Crater's an embarrassingly parallel problem though, it's only a matter of how mu...

Ygg2 · on Aug 15, 2022

How much of crates are ran on crater? All of them?

Also I think there are magnitudes more C libs/apps, than Rust crates.

kibwen · on Aug 15, 2022

There are certainly more things written in C than in Rust--the advantage of being fifty years old--but the standardization of the build system in Rust means that it would be difficult for any C compiler (or OS, or libc, or etc.) to produce a comparable corpus of C code to automatically test against (crates.io currently has 90,000 crates). But that's fine, because for the purpose of this thread that just means that Microsoft's theoretical Crater-like run for Windows compatibility just takes even less time and resources to run.

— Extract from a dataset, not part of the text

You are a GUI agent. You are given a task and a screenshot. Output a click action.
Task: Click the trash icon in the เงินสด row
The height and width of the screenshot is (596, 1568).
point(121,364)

jcranmer · on Aug 16, 2022

If you want to compile a large fraction of C/C++ code, just take a distro and rebuild it from scratch--Debian actually does this reasonably frequently. All of the distros have to somehow solve the problem of figuring out how to compile and install everything they package, although some are better at letting you change the build environment for testing than others. (From what I understand, Debian and Nix are the best bets here.)

But what that doesn't solve is making sure that the resulting builds actually works. Cargo, for Rust, makes running some form of tests relatively easy, and Rust is new enough that virtually every published package is going to contain some amount of unit tests. But for random open-source packages? Not really. Pick a random numerics library--for something like an linear programming solver, this is the most comprehensive automated test suite I've seen: https://github.com/coin-or/Clp/tree/master/test

Ygg2 · on Aug 16, 2022

> But that's fine, because for the purpose of this thread that just means that Microsoft's theoretical Crater-like run for Windows compatibility just takes even less time and resources

Huh? I don't follow. There are more libs to test and they aren't standardized. How does that mean theoretical Crater will take less resources?

Did you mean excluding non-testable code? That doesn't prevent future glibc-EAC incompatibility.

kibwen · on Aug 16, 2022

The manual labor would be greater, yes, and that's a problem. But the original point of this thread was about dismissing the idea of Crater at scale, which is unnecessary 1) because it's an embarrassingly parallel problem, and 2) because you're probably not going to have a testable corpus larger than crates.io anyway, so the hardware resources required are not exorbitant for a company of Microsoft's means. Even if they could only cobble together 10,000 C apps to test, that's a big improvement over having zero.

Ygg2 · on Aug 16, 2022

Thanks for that clarification.

I agree it's embarrassingly parallel, but the expenses scale almost linearly.

Overall I agree, for MSFT it's doable, but I doubt any Linux distro has enough money to continually provide this level of support.